One of my favorite parts of the evening was meeting people whose work embodies this collaborative maternity care spirit. Bronx Bound Books came to sell Dr. Jennifer Lincoln’s “The Birth Book,” which breaks down labor and delivery in accessible language and is designed to demystify birth for families and clinicians alike. I was lucky enough to win a copy and cannot wait to dig in. Bronx Bound Books has a gorgeous mobile library—a full bookstore on wheels—and travels to schools and all sorts of events. Please check them out!


I also briefly met Ashley Spivey, who shared her powerful story and her advocacy with PUSH for Empowered Pregnancy, which works to secure paid leave for families who experience stillbirth and to prevent preventable stillbirths through education and policy. I connected in person with Flor and her daughter after first meeting them on Zoom, and I was excited to see Chelsea White, a doula featured in the documentary whose presence and energy clearly make a difference for the families she serves.


All of these visions require policy change, financing, workforce development and culture change. It also requires addressing barriers here in New York, like the lack of a pathway for CPMs to practice, which directly affects staffing for birth centers and homebirth practices.
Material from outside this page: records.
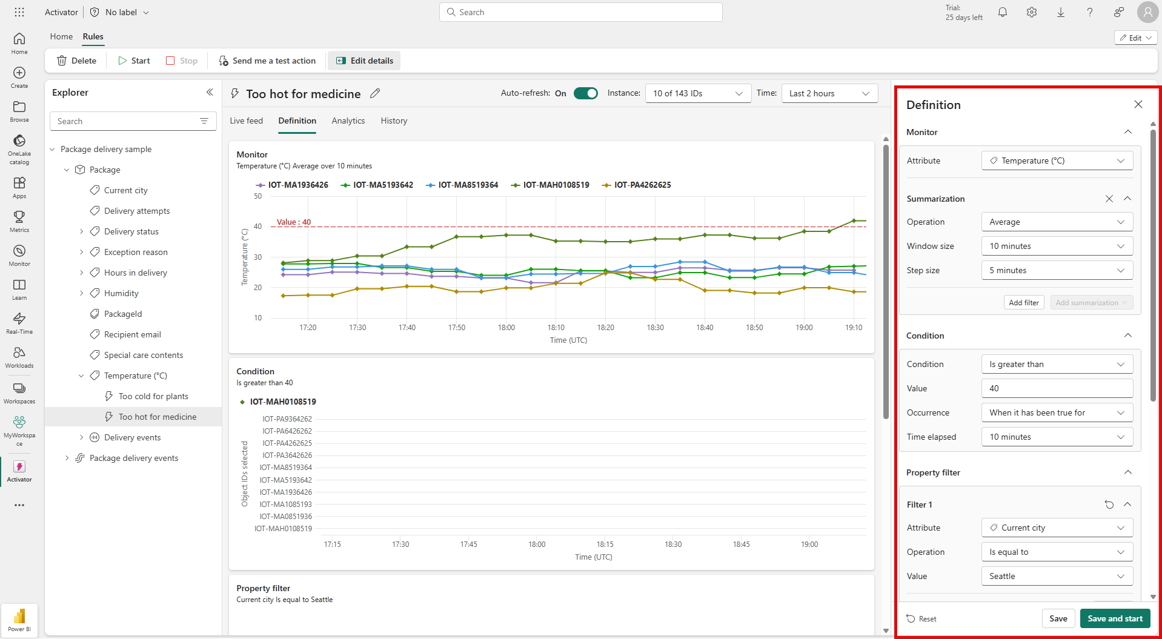Image resolution: width=1162 pixels, height=639 pixels.
Task: Collapse the Explorer pane with the double chevron
Action: (210, 92)
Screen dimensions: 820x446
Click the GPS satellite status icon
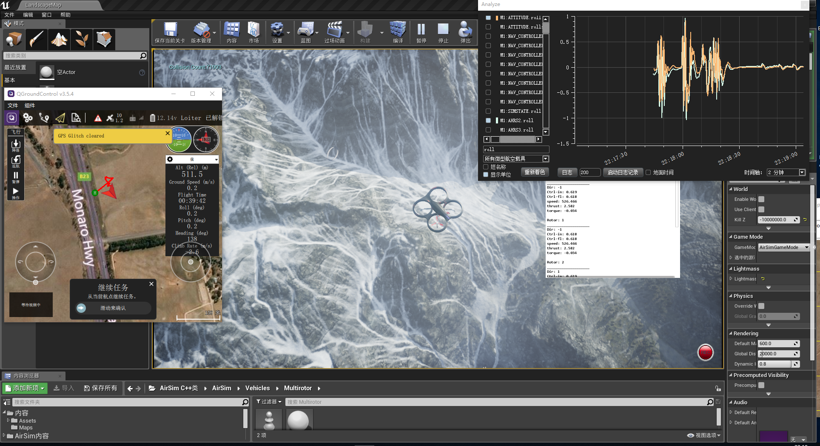click(110, 118)
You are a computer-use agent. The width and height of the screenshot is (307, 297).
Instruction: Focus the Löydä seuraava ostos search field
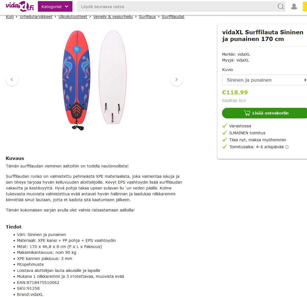(x=176, y=6)
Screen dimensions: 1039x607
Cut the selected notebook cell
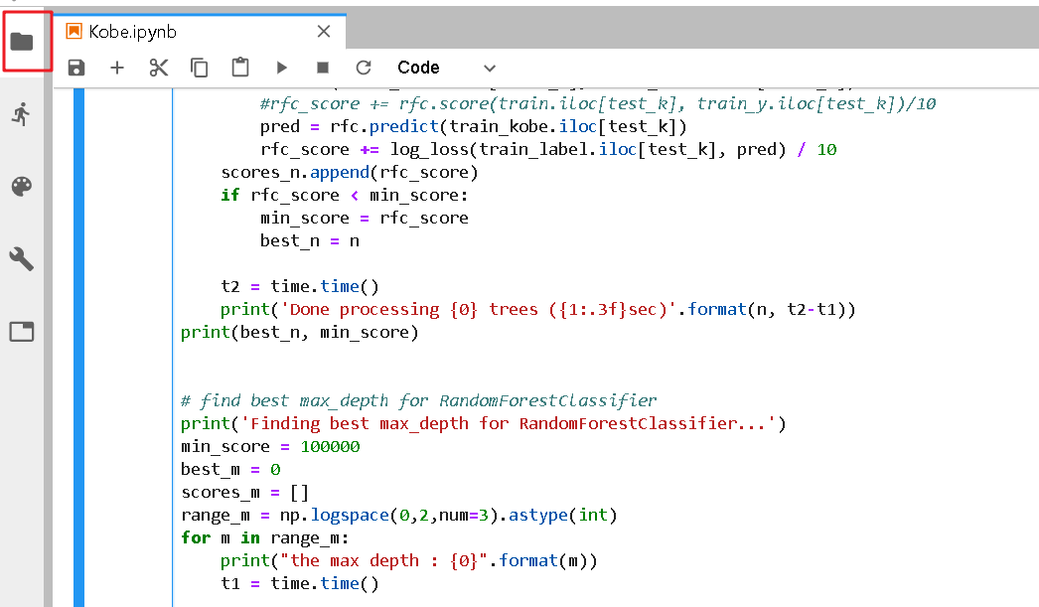coord(158,68)
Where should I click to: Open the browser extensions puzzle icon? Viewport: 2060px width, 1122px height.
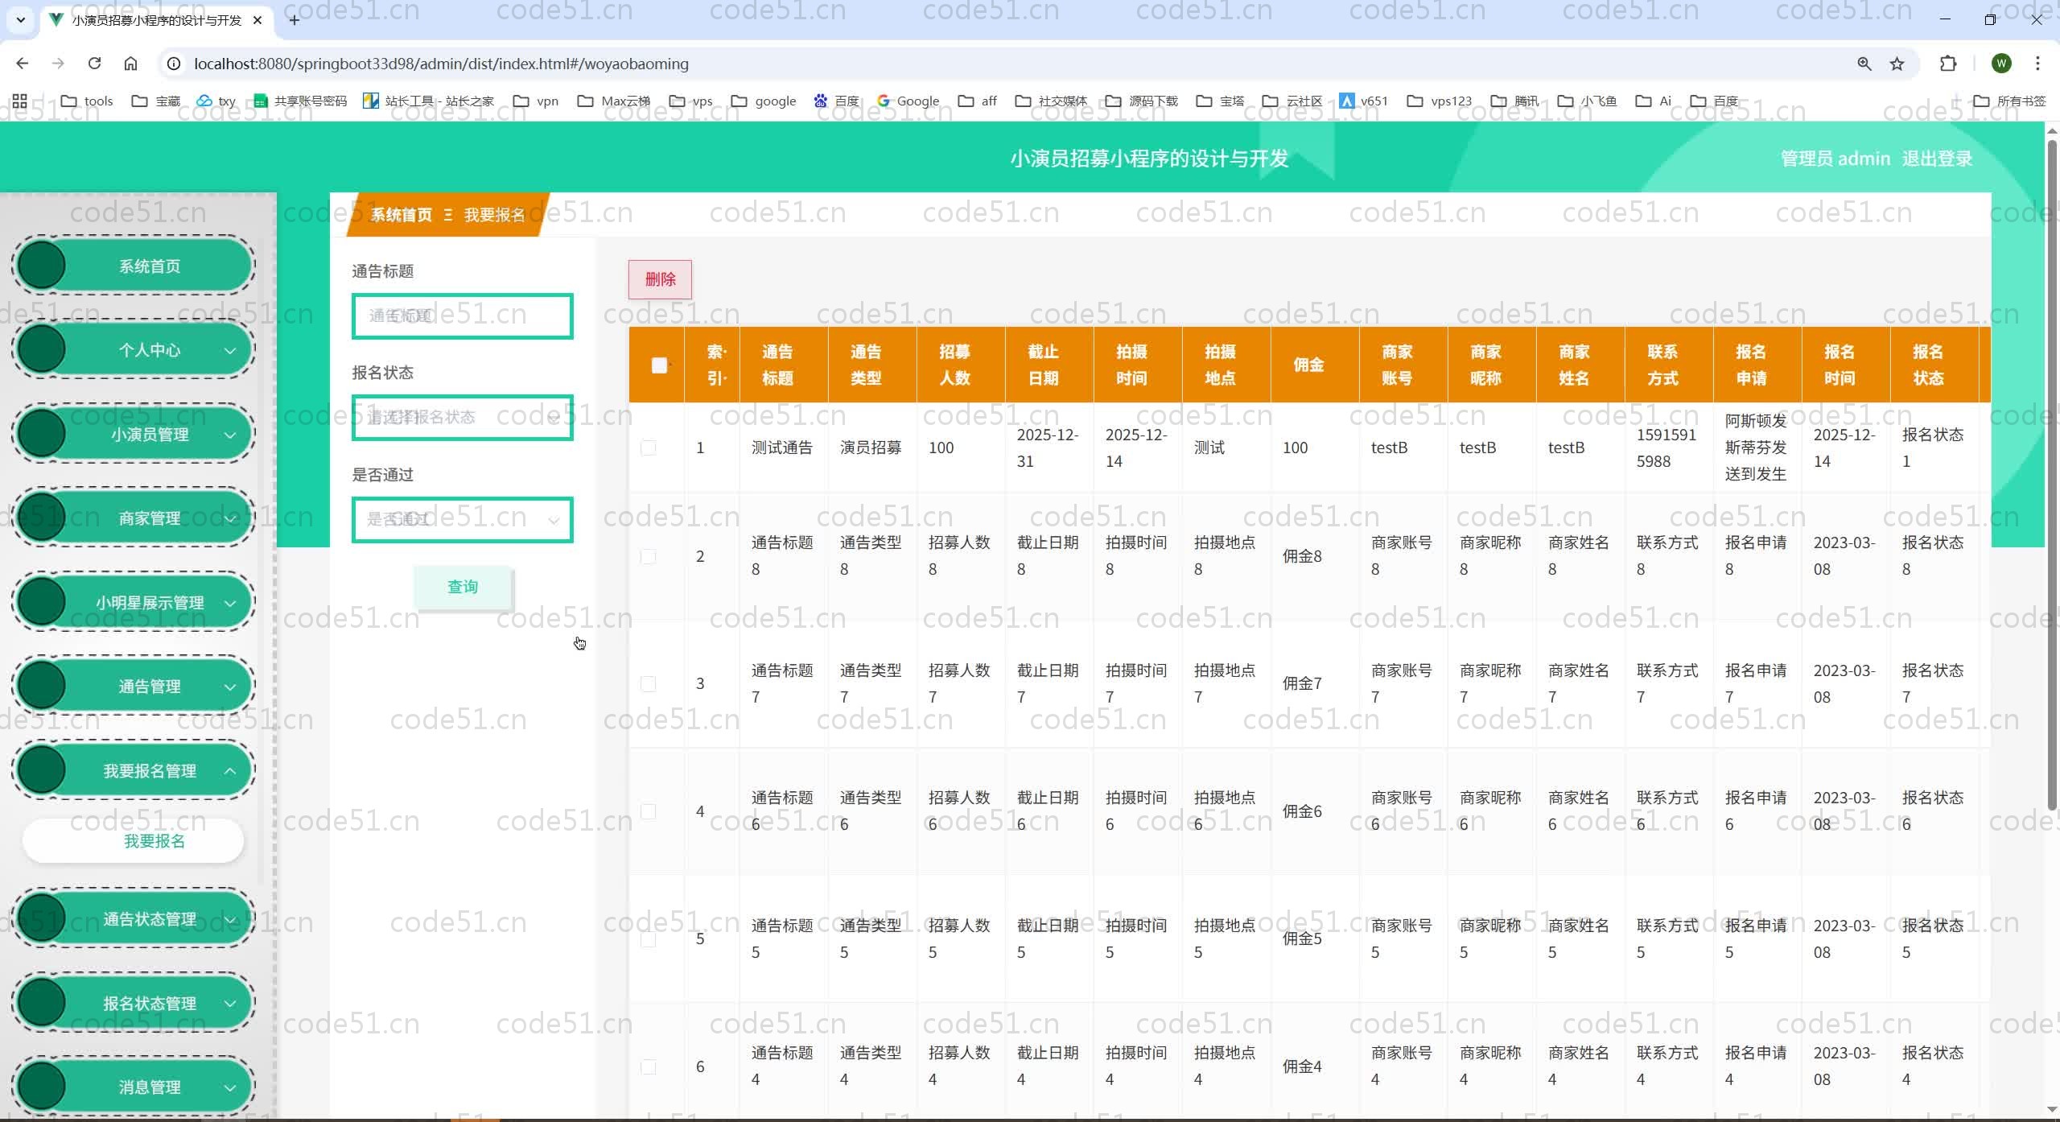click(x=1948, y=64)
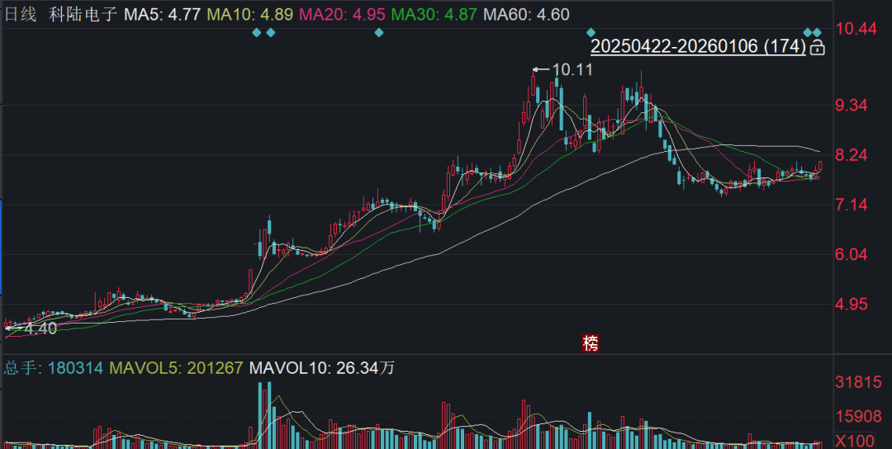Click the diamond marker above the date range start
Screen dimensions: 892x449
click(591, 32)
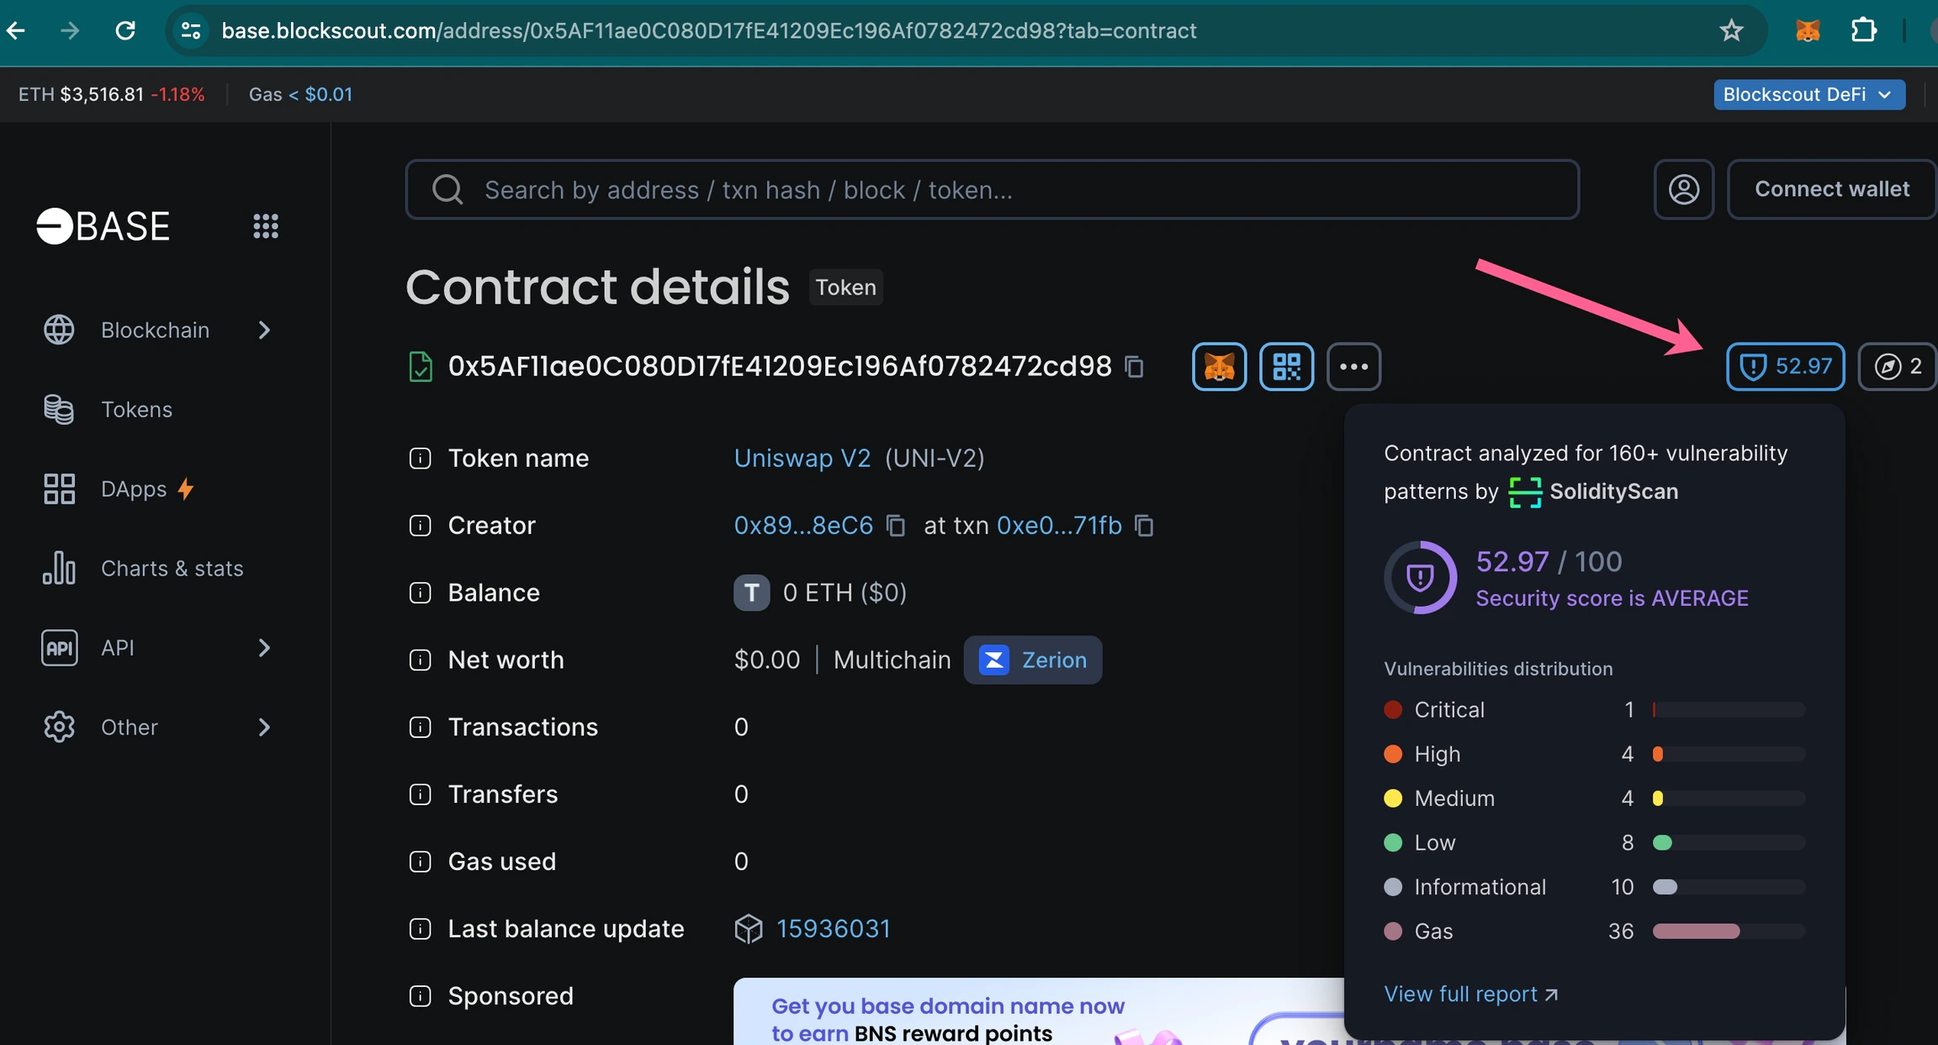Copy the creator address 0x89...8eC6
Viewport: 1938px width, 1045px height.
click(x=896, y=526)
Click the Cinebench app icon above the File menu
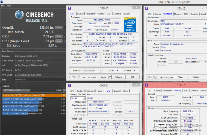 point(2,2)
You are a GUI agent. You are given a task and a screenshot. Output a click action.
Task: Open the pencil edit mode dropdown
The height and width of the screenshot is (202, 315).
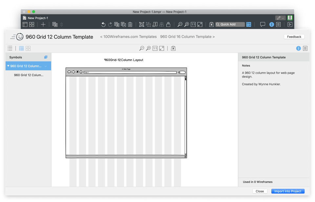pyautogui.click(x=280, y=18)
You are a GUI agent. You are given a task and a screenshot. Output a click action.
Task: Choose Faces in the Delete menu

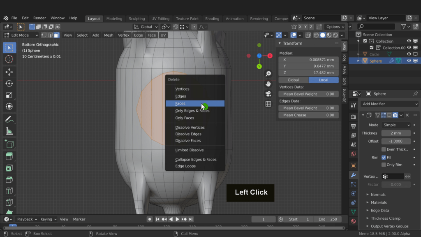(180, 104)
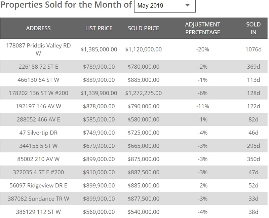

If you have a story about why midwifery matters, why CPM licensure in New York, midwives not requiring an MD to practice in NJ (or another change in your state) would impact your family or your work, I invite you to share it on the March for Midwives platform. When we collect stories at scale, they become data and leverage—tools we can bring to legislators and the public to move from individual frustration to collective action.


Because collaboration isn’t just about sitting on panels together. It’s about aligning our voices, our stories and our strategies so that the families we serve can birth in safety, dignity and love—wherever they choose to bring their babies earthside.